SOURCE EXTRACT section start

Film reveals exciting political game
By Christopher Kelly
McClatchy Newspapers
For its first 80 minutes, the fact-based drama “Fair Game,” directed by Doug Liman (“The Bourne Identity”), crackles with urgency and intelligence.
We meet CIA agent Valerie Plame (Naomi Watts), an operative specializing in the Middle East, whose husband, former Ambassador Joseph Wilson (Sean Penn), is dispatched on a mission to Niger to search for yellowcake uranium.
No uranium turns up — proof, Wilson believes, that the Bush administration’s claims about weapons of mass destruction in Iraq are false.
What happens next remains one of the most controversial chapters of the Bush era: Wilson writes a scathing article critical of administration officials; Plame’s cover is then blown by the administration in retaliation.

SOURCE EXTRACT section end

__TASK INSTRUCTIONS__.
- a) According to the film review, who directed "Fair Game"?
- b) Continue the review of the film "Fair Game" from the point where it stops.

RECORDS SUPPLIED section start

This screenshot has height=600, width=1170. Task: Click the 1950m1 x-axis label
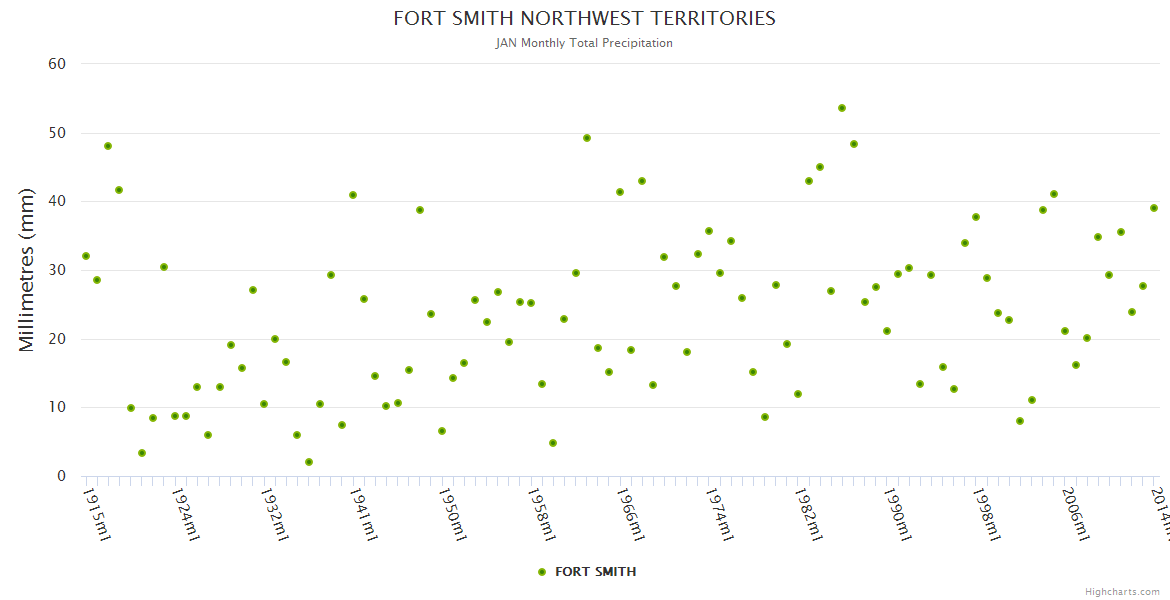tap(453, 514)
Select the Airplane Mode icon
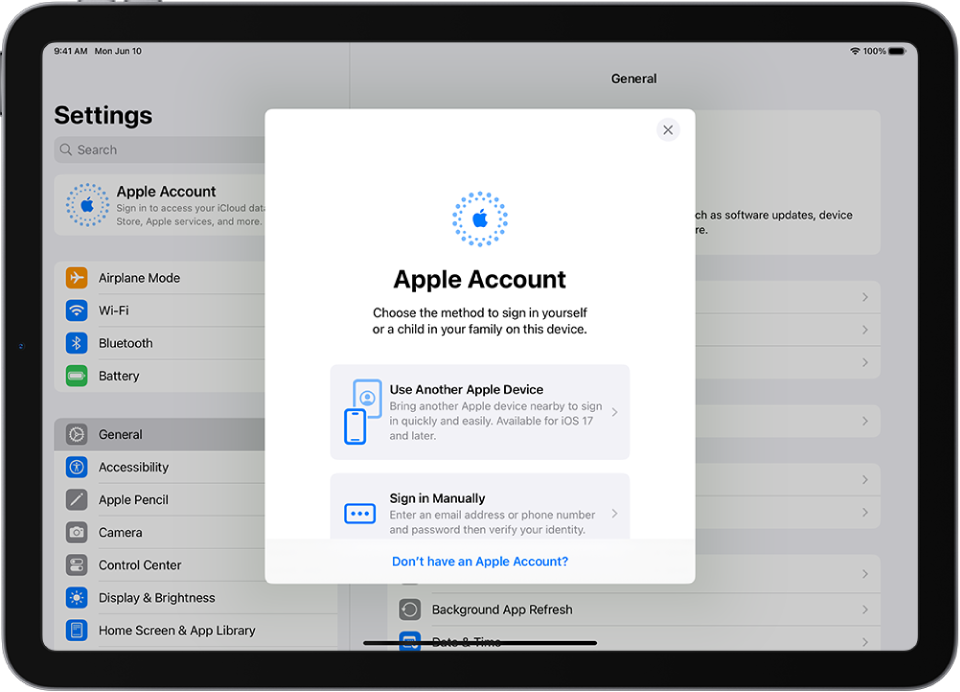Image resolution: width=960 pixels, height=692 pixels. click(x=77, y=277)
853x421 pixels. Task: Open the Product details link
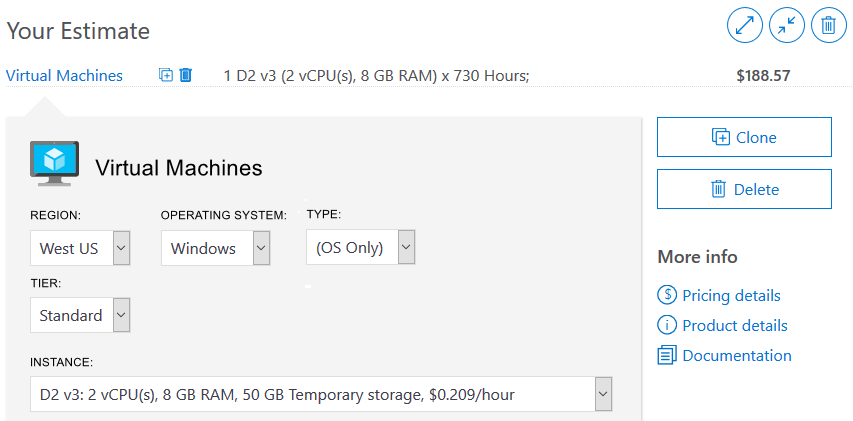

RECORDS SUPPLIED section end
RECORDS SUPPLIED section start

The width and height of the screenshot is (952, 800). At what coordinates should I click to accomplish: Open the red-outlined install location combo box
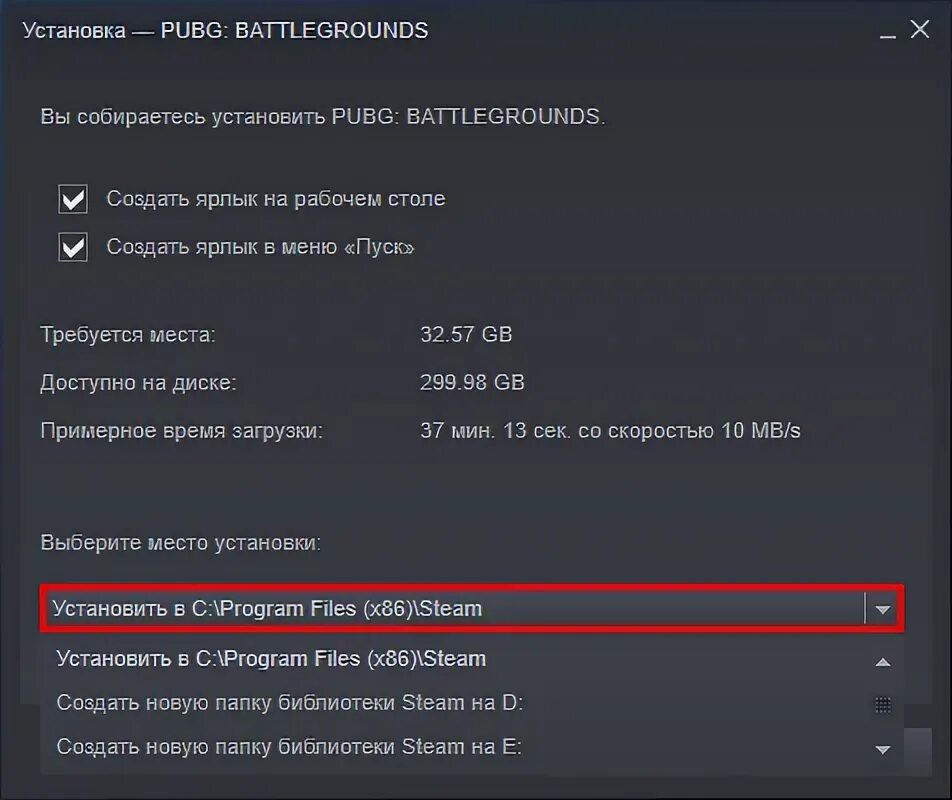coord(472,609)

RECORDS SUPPLIED section end
RECORDS SUPPLIED section start

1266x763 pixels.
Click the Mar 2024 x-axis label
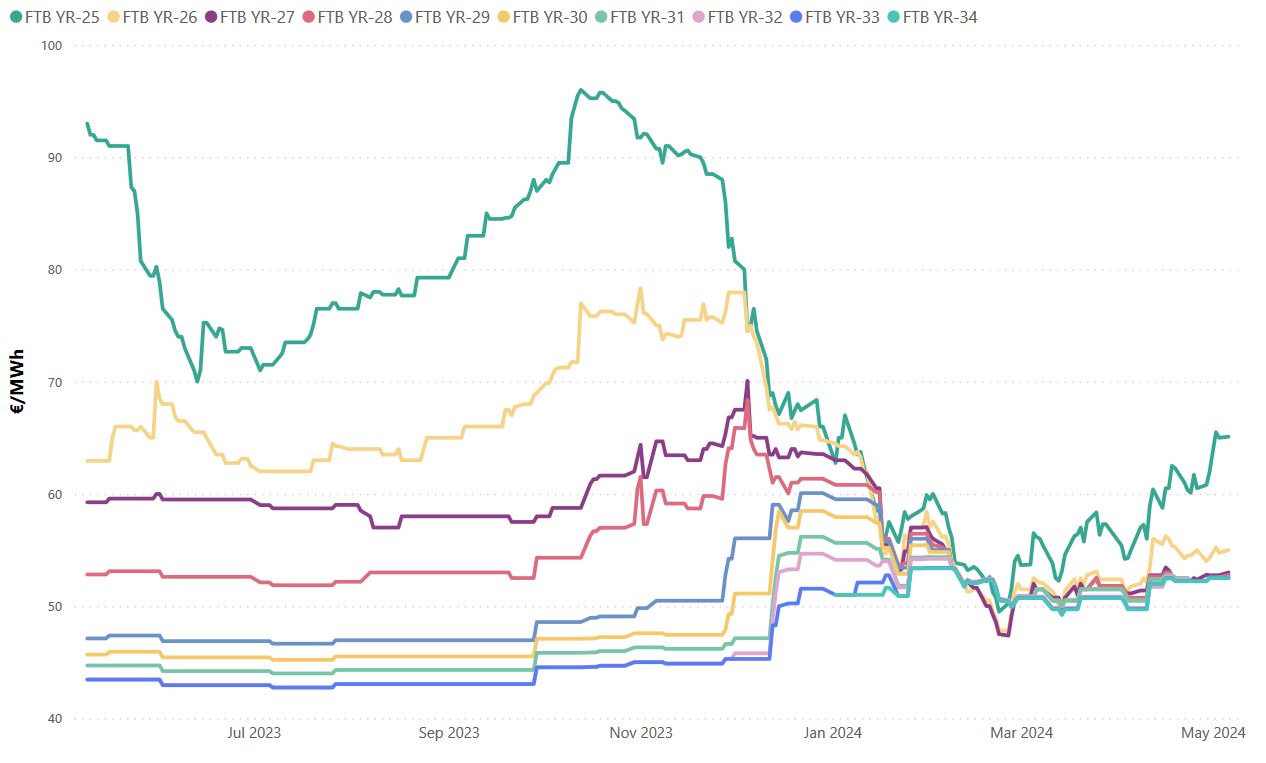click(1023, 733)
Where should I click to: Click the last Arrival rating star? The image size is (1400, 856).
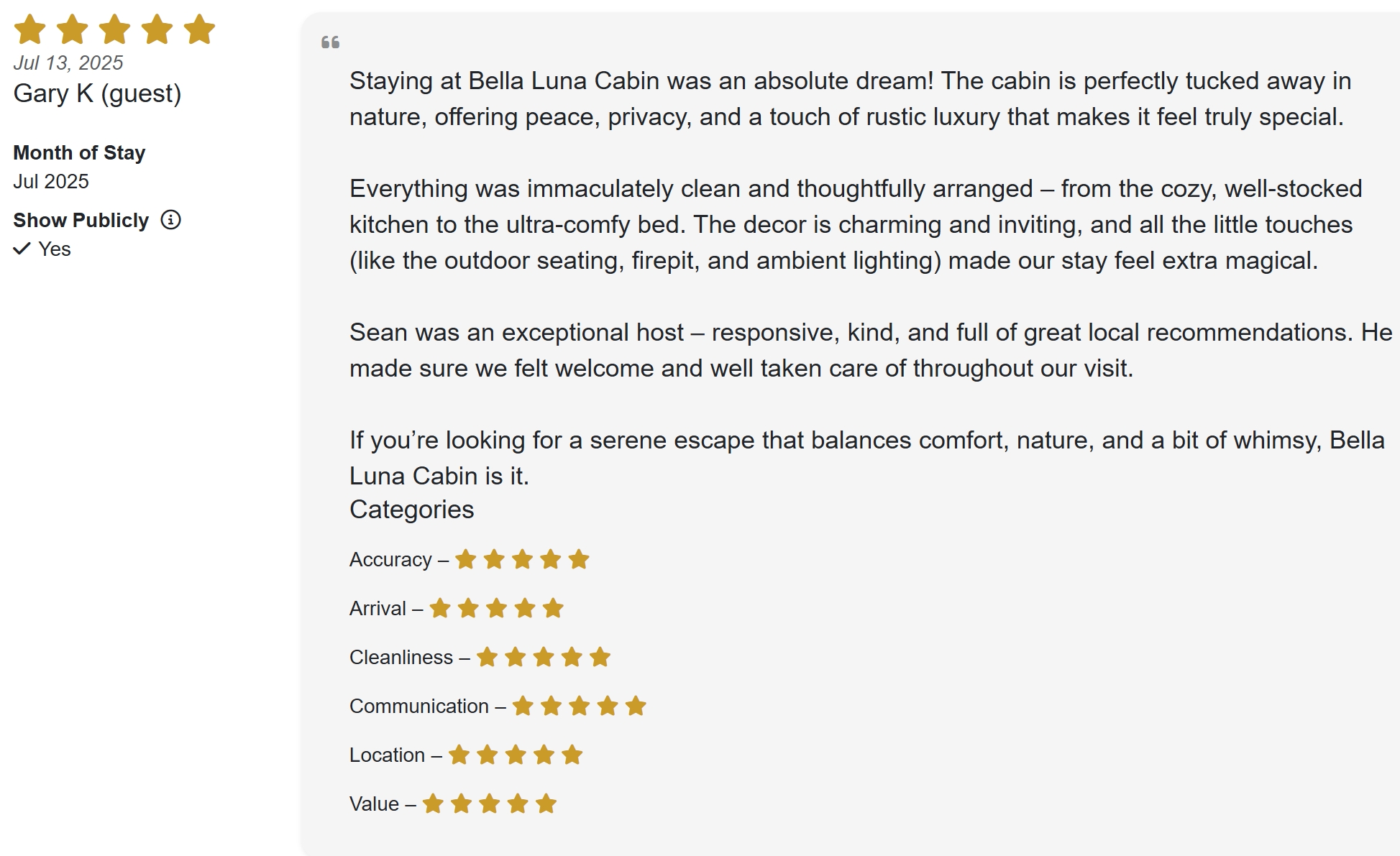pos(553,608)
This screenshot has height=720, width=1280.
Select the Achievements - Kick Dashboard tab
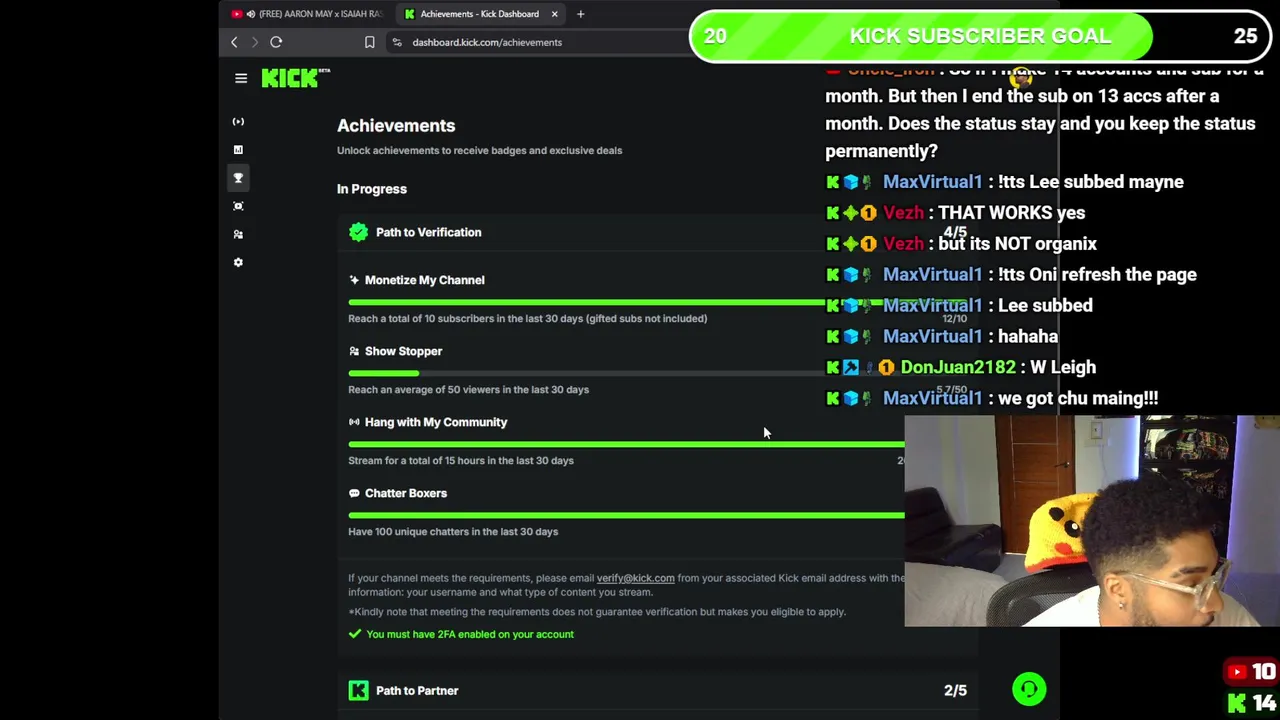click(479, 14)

RECORDS SUPPLIED section end

__PER-TASK OUTPUTS__.
- a) Doug Liman

- b)
The screenplay, by British playwright Jez Butterworth and his brother, John-Henry, based on memoirs by Plame and Wilson, glosses over some key details in the case: the protracted saga involving New York Times reporter Judith Miller and columnist Robert Novak, who were both leaked information about Plame’s identity; and the bizarre Vanity Fair photo shoot that seemed to present Wilson and Plame in glammed-up Hollywood superstar fashion.
This might just be that rare Hollywood movie that could have afforded to be another 20 or 30 minutes longer.
But what the filmmakers do capture brilliantly is the human cost of espionage and political gamesmanship.